_Passage given:_
• • • • • • •

Hi there,
I'm trying to do some 'scraping' I guess it's called.
First thing I want to do is to get the title of a web page.
Should be simple. I guess I'm having problems figuring out DOMDocument or something, but I've been stuck here for 5 hours..
So check this code. You can see I'm getting the phpbuilder home page, and can extract all the links from it and all the images, but I can't figure out how to just get the darned title. Down at the end you can see I've done it borrowing some regex stuff, but really it seems like I should have it already somehow...
$ch = curl_init('http://phpbuilder.com');
curl_setopt($ch, CURLOPT_RETURNTRANSFER, true);
$curl_scraped_page = curl_exec($ch);
curl_close($ch);
//echo $curl_scraped_page;
$ss = substr($webpage,25,25);
$ch = curl_init();
curl_setopt($ch, CURLOPT_URL, $burl);
curl_setopt($ch, CURLOPT_RETURNTRANSFER,1);
$str = curl_exec($ch);
curl_close($ch);
$doc = new DOMDocument();
$doc->loadHTML($str);
$hrefs = $doc->getElementsByTagName('a');
$srcs = $doc->getElementsByTagName('img');
$titles = $doc->getElementsByTagName('title');
echo 'Amount of Links found:'.count($hrefs).'<br/>';
echo 'Amount of Sources found:'.count($srcs).'<br/>';
foreach($hrefs as $href)$matches_href[]= $href->getAttribute('href');
foreach($srcs as $src) $matches_src[] = $src->getAttribute('src');
//foreach($titles as $title) $matches_title[] = $title->??? ; //how can I just get the content of the title tag?

• • • • • • •

_Data section:_
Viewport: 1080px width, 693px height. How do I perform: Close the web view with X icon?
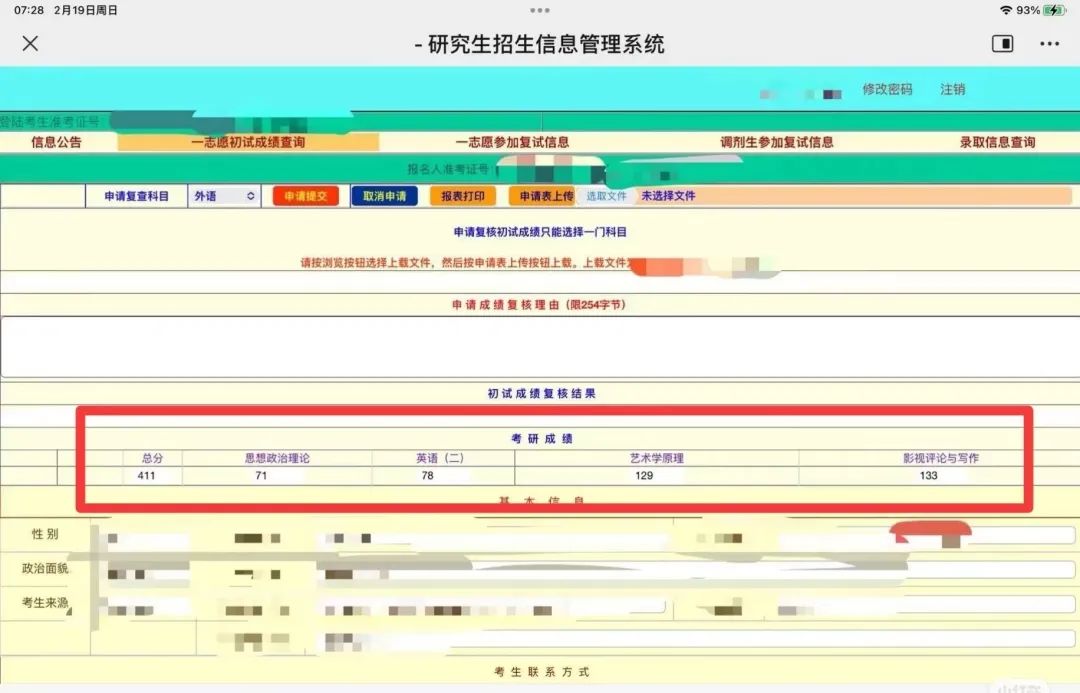click(30, 44)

• • • • • • •

_Tasks for this exercise:_
(A) Can you write out the part of the PHP scraping post that begins at "So check this" and stops after "it already somehow...", word for word?
(B) Would you carry the PHP scraping post forward from its last line?

_The replies:_
(A)
So check this code. You can see I'm getting the phpbuilder home page, and can extract all the links from it and all the images, but I can't figure out how to just get the darned title. Down at the end you can see I've done it borrowing some regex stuff, but really it seems like I should have it already somehow...

(B)
echo nl2br(var_export($matches_href,true)).'<br/>';
echo nl2br(var_export($matches_src,true)).'<br/>';
$str = stristr($str, '<title>');
$rest = substr($str, 7);
$extra = stristr($str, '</title>');
$titlelen = strlen($rest) - strlen($extra);
$gettitle = trim(substr($rest, 0, $titlelen));
echo "<br>Coming from: " . $gettitle . "<p>";
So any help appreciated. I'm definitely in the early stages of picking up php. Should I be using some sax parser or other html parser? Is this a reasonable approach? I guess I'll also want to grab things like the link text along with the href and I may need to sift thru some of the text on the page as well. I'm just using phpbuilder.com for this example. Where should I have gone to find the answer to this question on my own?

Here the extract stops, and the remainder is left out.